The S-300 is a long range anti-aircraft missile system capable of engaging and shooting down multiple enemy aircraft. Russia announced the sale in 2007, but refrained from delivering it due to the US and Israeli pressure. If Iran deploys S-300, the military option of neutralizing its nuclear weapons program by an aerial campaign may become much more difficult. In addition to that key concession, Russian-language papers are even reporting that all of the 2008 sanctions imposed on the Russian Rosoboronexport arms merchants have been lifted as well.

If these reports are true it raises serious questions about the wisdom and effectiveness of the Russia “reset” policy, pursued by the Administration since its announcement in early 2009.

The “reset” policy has resulted in abandonment of the George W. Bush-era missile defense deployment in Poland and the Czech Republic; announcement — under the Nuclear Posture Review – that the U.S. will not produce new nuclear weapons; verbal promises not to deploy a strategic missile defense system; toning down of rhetoric on individual rights in Russia; and a see-no-evil attitude towards the Russian agenda in the former Soviet Union, known as the “near-abroad”.

The Obama administration toned down its rhetoric about Russian sale of the French assault ship Mistral which may threaten Russia’s neighbors in the Black and Baltic seas, and ignored continuing occupation of Abkhazia and South Ossetia, which are parts of Georgia. It ignored Russian-Ukrainian agreement to extend the lease of the Black Sea Fleet naval base in Sevastopol until 2042, and said nothing about Russia’s interference in Kyrgyzstan, which led to the fall of the Bakiyev regime.

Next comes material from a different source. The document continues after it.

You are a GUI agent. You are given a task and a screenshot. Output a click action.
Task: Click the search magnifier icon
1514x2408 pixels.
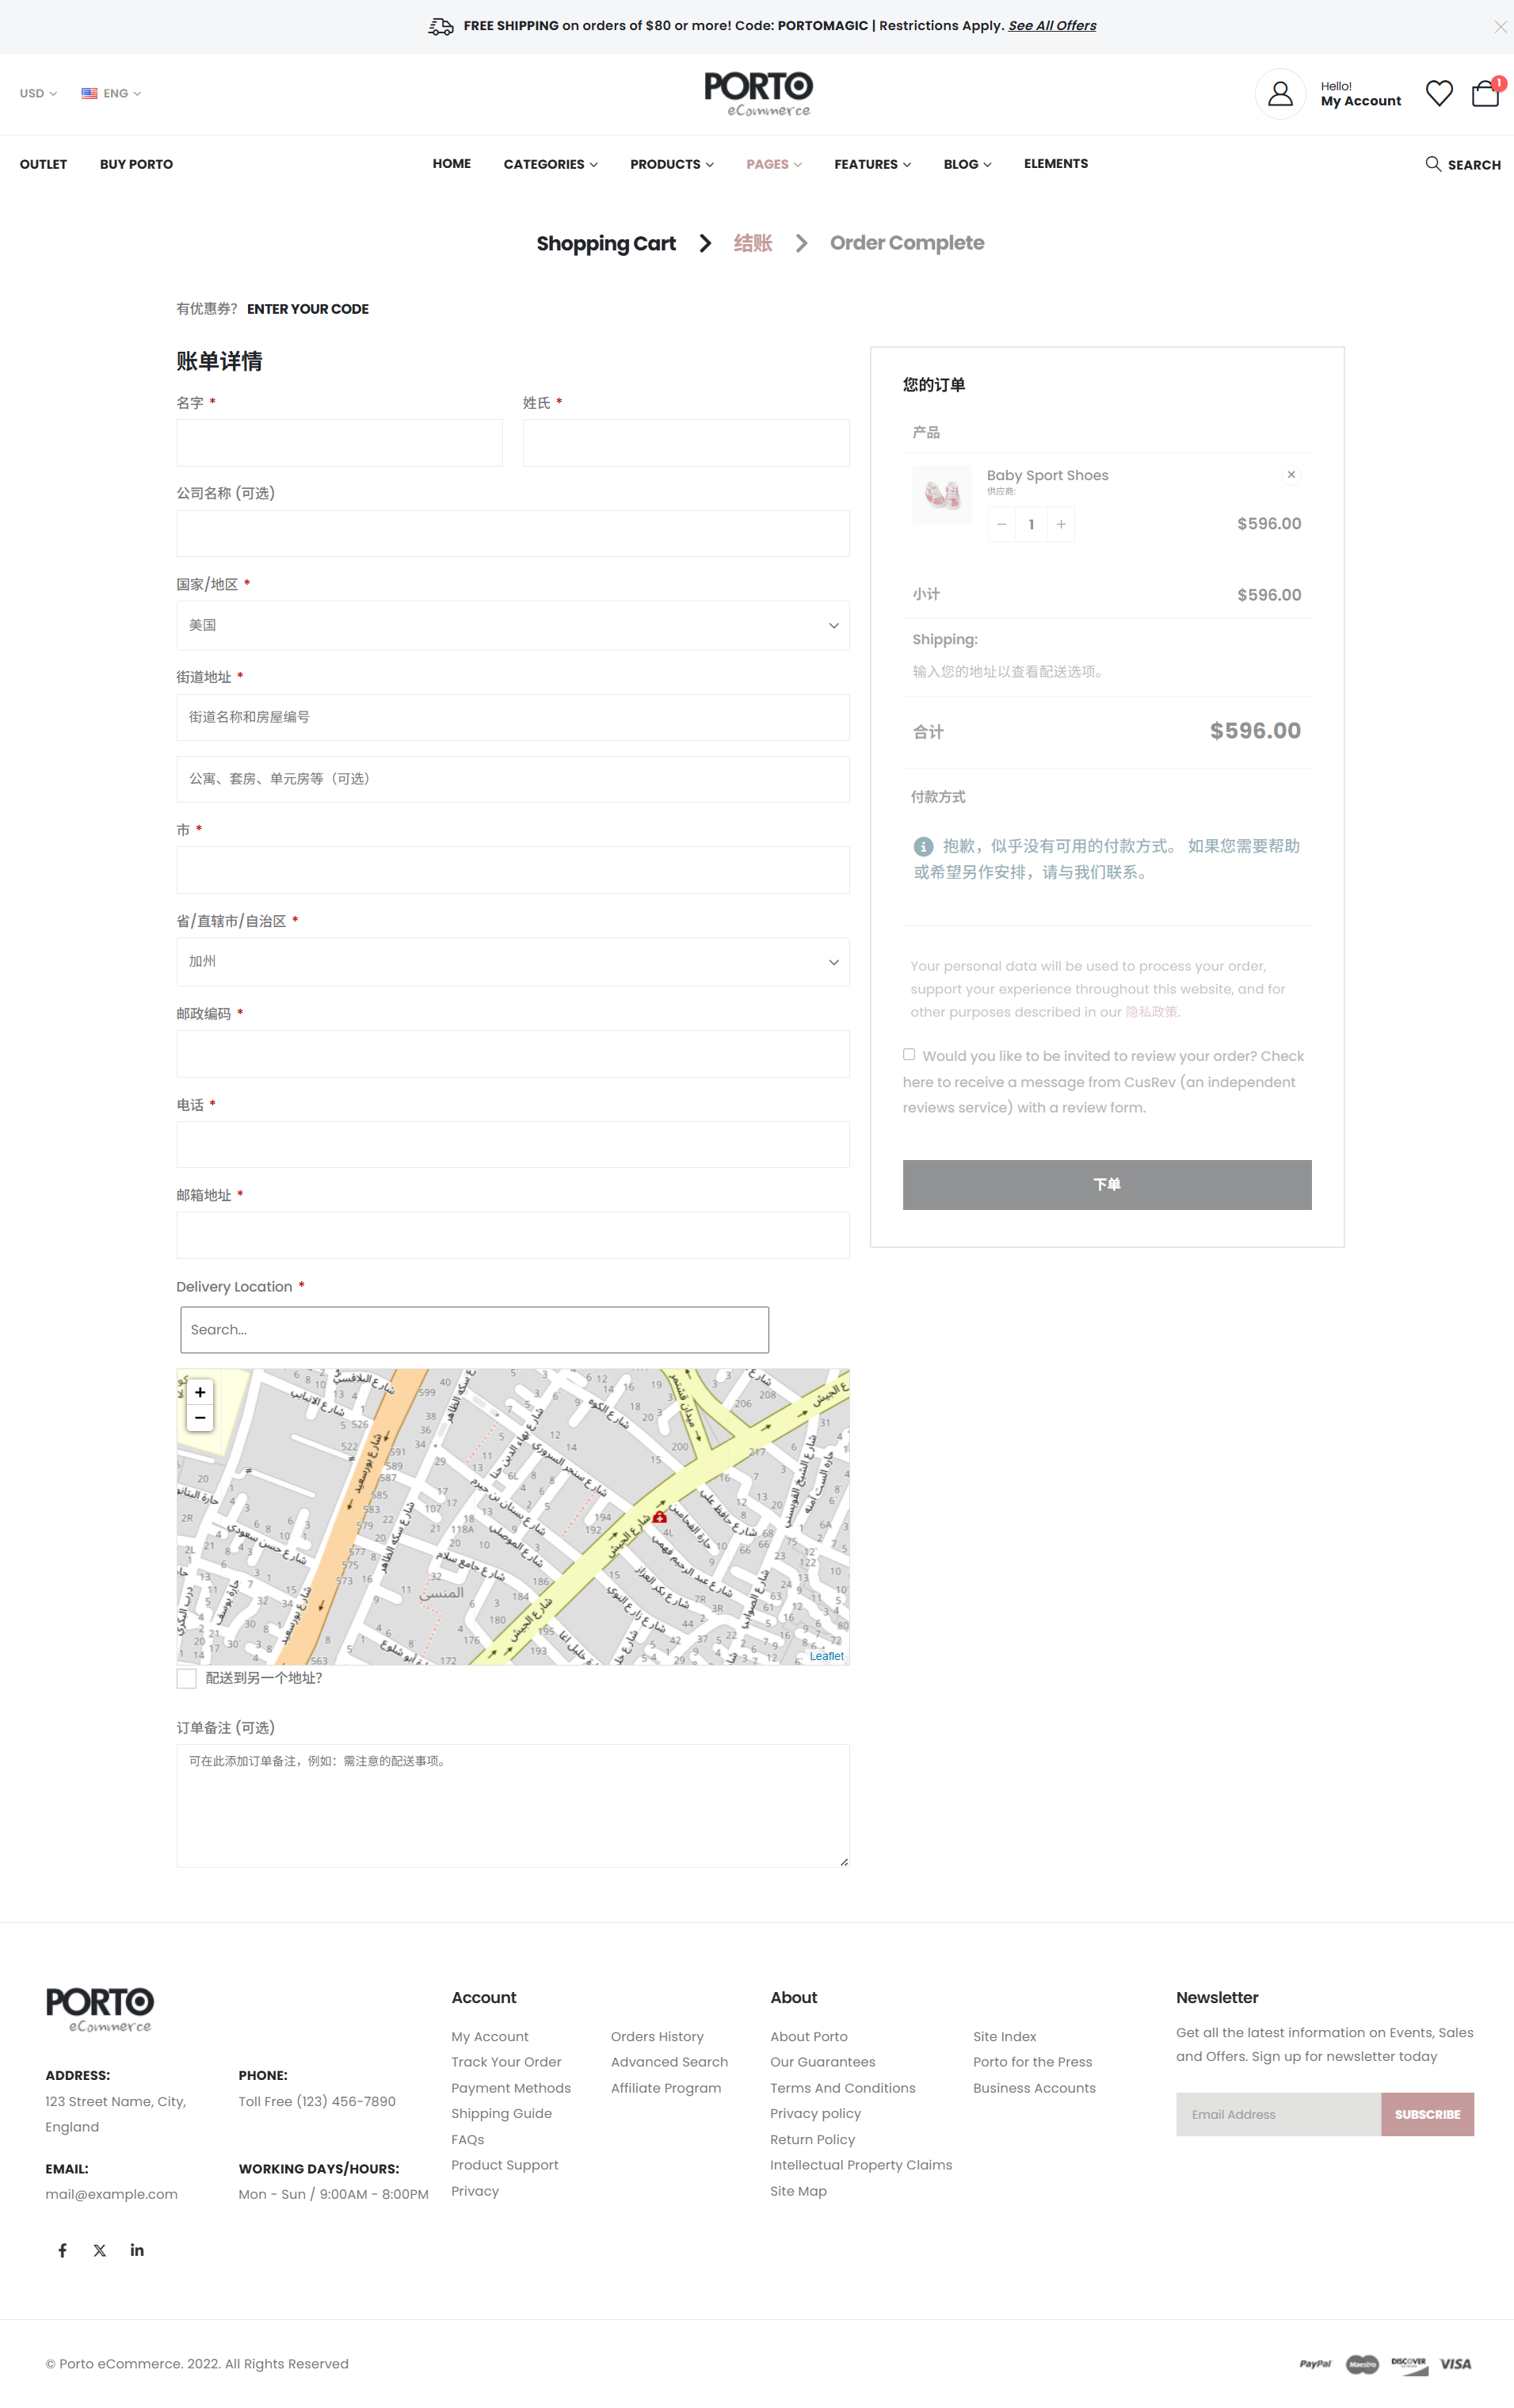[1432, 164]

Equally important is the Administration’s pursuit of the New START arms control treaty, under which the US will cut its deployed nuclear warheads and launchers by 30 percent and dilute the inspection mechanism.

In the meantime the Kremlin “reached out” to terrorism-sponsoring states, such as Syria and Venezuela. Recent visits by Prime Minister Vladimir Putin to Caracas and President Dmitry Medvedev to Damascus culminated in announced sales of nuclear reactors and sophisticated weaponry, including missiles — a highly destabilizing step. The Obama Administration, in the meantime, refused sales of defensive weapons to the US friend Georgia, and refused to invite President Ilham Aliyev of Azerbaijan to the Washington non-proliferation summit.

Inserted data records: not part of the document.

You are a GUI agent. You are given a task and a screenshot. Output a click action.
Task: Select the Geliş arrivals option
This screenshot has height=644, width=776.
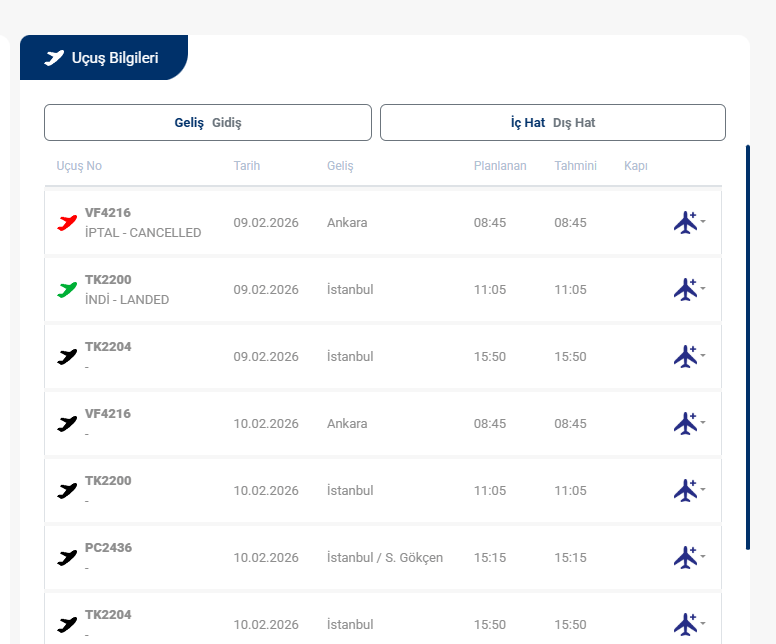(x=189, y=123)
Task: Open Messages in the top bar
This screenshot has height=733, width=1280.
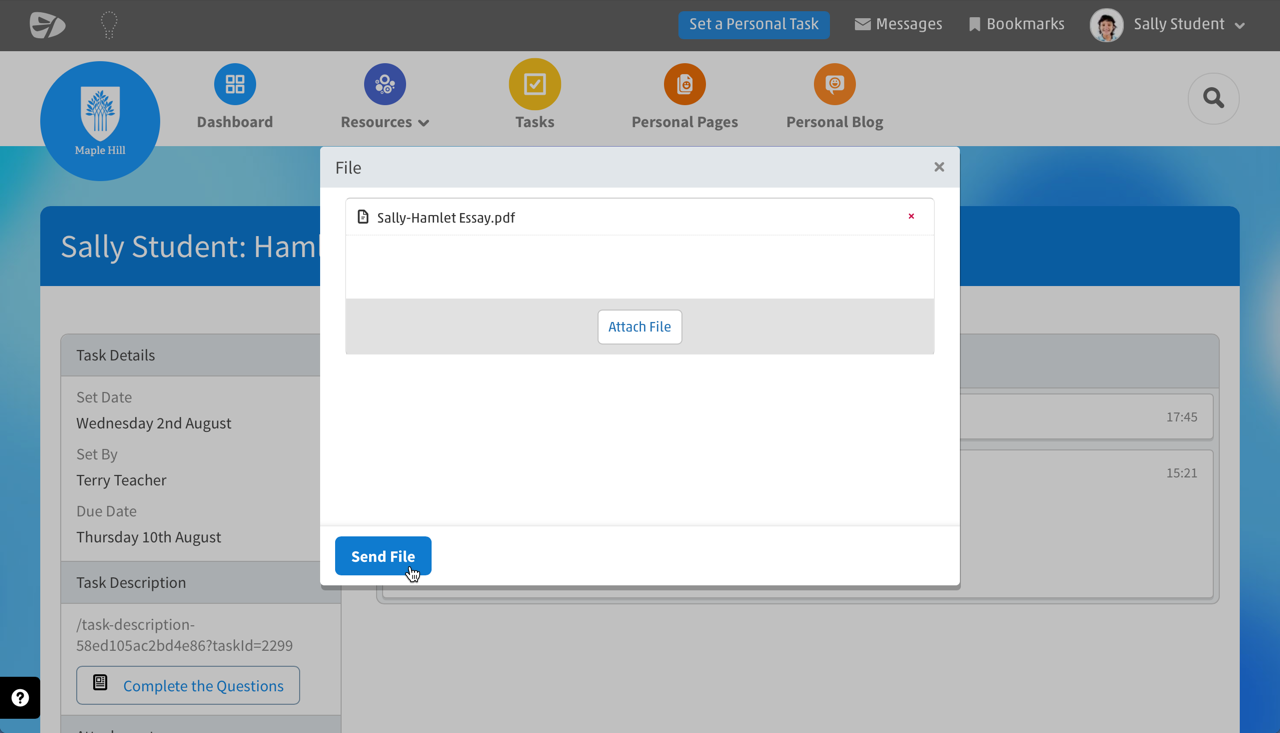Action: point(898,25)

If all these policies were aimed to achieve an effective sanctions package against Iran with Russian support, then the “resent” policy failed. The sanctions, as advertised, will not be able to stop the Iranian race to gain nukes.

The reported US capitulation on S-300 is the latest in the long list of unilateral concessions to Russia, which endanger US friends and negatively affect US national security.